## EXERCISE DESCRIPTION
Copy out all of the data below line for line, changing nothing.

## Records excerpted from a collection
########
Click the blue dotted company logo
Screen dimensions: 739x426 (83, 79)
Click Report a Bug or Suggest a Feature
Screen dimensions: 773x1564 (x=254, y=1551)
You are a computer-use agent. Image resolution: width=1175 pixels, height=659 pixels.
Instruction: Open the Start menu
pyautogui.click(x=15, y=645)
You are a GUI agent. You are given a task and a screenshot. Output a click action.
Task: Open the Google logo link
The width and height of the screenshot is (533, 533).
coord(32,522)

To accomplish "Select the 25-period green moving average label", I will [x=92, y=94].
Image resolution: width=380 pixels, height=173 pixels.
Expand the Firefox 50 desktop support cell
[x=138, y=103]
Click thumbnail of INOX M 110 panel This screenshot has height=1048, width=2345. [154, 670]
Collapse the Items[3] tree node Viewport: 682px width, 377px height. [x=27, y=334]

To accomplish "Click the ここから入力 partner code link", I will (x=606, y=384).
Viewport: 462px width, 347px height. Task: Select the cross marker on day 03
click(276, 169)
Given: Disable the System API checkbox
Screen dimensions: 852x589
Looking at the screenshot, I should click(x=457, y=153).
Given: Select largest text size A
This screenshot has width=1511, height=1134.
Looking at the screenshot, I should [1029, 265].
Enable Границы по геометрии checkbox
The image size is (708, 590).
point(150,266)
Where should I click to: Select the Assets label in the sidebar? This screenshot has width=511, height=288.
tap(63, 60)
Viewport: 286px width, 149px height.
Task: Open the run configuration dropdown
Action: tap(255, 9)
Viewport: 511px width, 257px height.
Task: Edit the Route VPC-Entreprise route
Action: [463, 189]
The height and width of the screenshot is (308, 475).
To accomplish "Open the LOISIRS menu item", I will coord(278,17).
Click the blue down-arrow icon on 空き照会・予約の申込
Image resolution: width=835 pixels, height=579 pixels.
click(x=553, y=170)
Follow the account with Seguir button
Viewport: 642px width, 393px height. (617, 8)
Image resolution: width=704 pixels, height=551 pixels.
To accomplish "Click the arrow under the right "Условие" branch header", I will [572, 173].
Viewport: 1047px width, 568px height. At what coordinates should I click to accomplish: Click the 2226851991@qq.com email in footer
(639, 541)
########
## REPLY
Click the blue dotted company logo
Screen dimensions: 739x426 (83, 79)
Click Report a Bug or Suggest a Feature
Screen dimensions: 773x1564 (x=254, y=1551)
You are a computer-use agent. Image resolution: width=1175 pixels, height=659 pixels.
Instruction: Open the Start menu
pyautogui.click(x=15, y=645)
You are a GUI agent. You are given a task and a screenshot. Output a click action.
Task: Open the Google logo link
The width and height of the screenshot is (533, 533).
coord(32,522)

To accomplish "Select the 25-period green moving average label", I will [x=92, y=94].
Image resolution: width=380 pixels, height=173 pixels.
Expand the Firefox 50 desktop support cell
[x=138, y=103]
Click thumbnail of INOX M 110 panel This screenshot has height=1048, width=2345. [154, 670]
Collapse the Items[3] tree node Viewport: 682px width, 377px height. [x=27, y=334]

To accomplish "Click the ここから入力 partner code link", I will (x=606, y=384).
Viewport: 462px width, 347px height. Task: Select the cross marker on day 03
click(276, 169)
Given: Disable the System API checkbox
Screen dimensions: 852x589
Looking at the screenshot, I should click(x=457, y=153).
Given: Select largest text size A
This screenshot has width=1511, height=1134.
Looking at the screenshot, I should [1029, 265].
Enable Границы по геометрии checkbox
The image size is (708, 590).
point(150,266)
Where should I click to: Select the Assets label in the sidebar? This screenshot has width=511, height=288.
tap(63, 60)
Viewport: 286px width, 149px height.
Task: Open the run configuration dropdown
Action: tap(255, 9)
Viewport: 511px width, 257px height.
Task: Edit the Route VPC-Entreprise route
Action: [463, 189]
The height and width of the screenshot is (308, 475).
To accomplish "Open the LOISIRS menu item", I will coord(278,17).
Click the blue down-arrow icon on 空き照会・予約の申込
Image resolution: width=835 pixels, height=579 pixels.
click(x=553, y=170)
Follow the account with Seguir button
Viewport: 642px width, 393px height. (617, 8)
Image resolution: width=704 pixels, height=551 pixels.
To accomplish "Click the arrow under the right "Условие" branch header", I will [572, 173].
Viewport: 1047px width, 568px height. At what coordinates should I click to accomplish: Click the 2226851991@qq.com email in footer
(639, 541)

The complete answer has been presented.